The restaurateur - who also runs the Michelin-starred Aniar, Cava Bodega and EAT Gastropub in Galway - says: "We sought to raise €100,000 and we raised €10,000. Unfortunately, you only get 60 days - the amount was too big and the time was too short. If I was to look again, I might try and raise €20,000 to €30,000, because the time period is the learning curve.

"It takes a good while to get the traction going on it. You only really get going and then the campaign is nearly over.

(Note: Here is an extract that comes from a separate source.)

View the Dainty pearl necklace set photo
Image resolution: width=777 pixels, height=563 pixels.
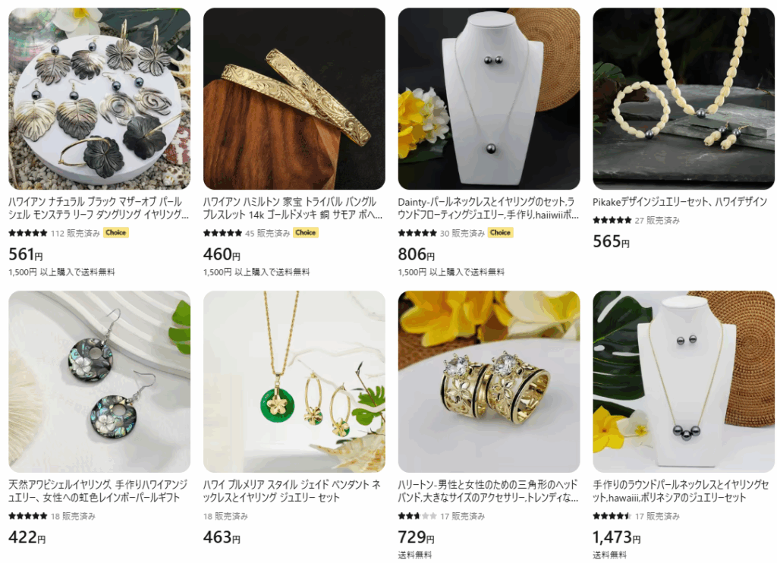[489, 99]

"As far as I'm concerned, it [Farmer] is off the ground," he says. "It's just I'm not in a position to just open it anywhere because the nature of the product is trying to offer an alternative to fast-food, not so much in the food, but in where it comes from.

"We did a pop-up recently, and we're probably going to do another little pop-up now hopefully at Electric Picnic, so even though the Kickstarter failed, the idea succeeded. I think it's a very good platform for testing ideas."

Charging borrowers a 2.5pc completion fee per loan, Linked Finance boss Peter - who is also behind Dublin's Laughter Lounge - reveals how the company now aims to lend €250m to the country's top 5,000 businesses in the coming years.

"It's a really big target," he admits, "but we think it's an exciting one to try and push ahead with.

"The number-one thing that we offer that the banks just don't offer is an unsecured loan. But I think the number-one reason why people come to us is speed.

"We guarantee that anybody who applies for a loan, we will give them a 'yes' or a 'no' within eight hours. In some cases, the banks are taking eight to 10 weeks to give people a yes or a no."

For Cornucopia's Deirdre McCafferty, whose last bank loan five years ago took "months and months and months" to go through, it's about more than just finance.

"People have a stake in the business," says Deirdre. "They all feel, 'I helped to get this going'. I see it as a community of lenders. People like the idea of investing in their neighbourhood, too."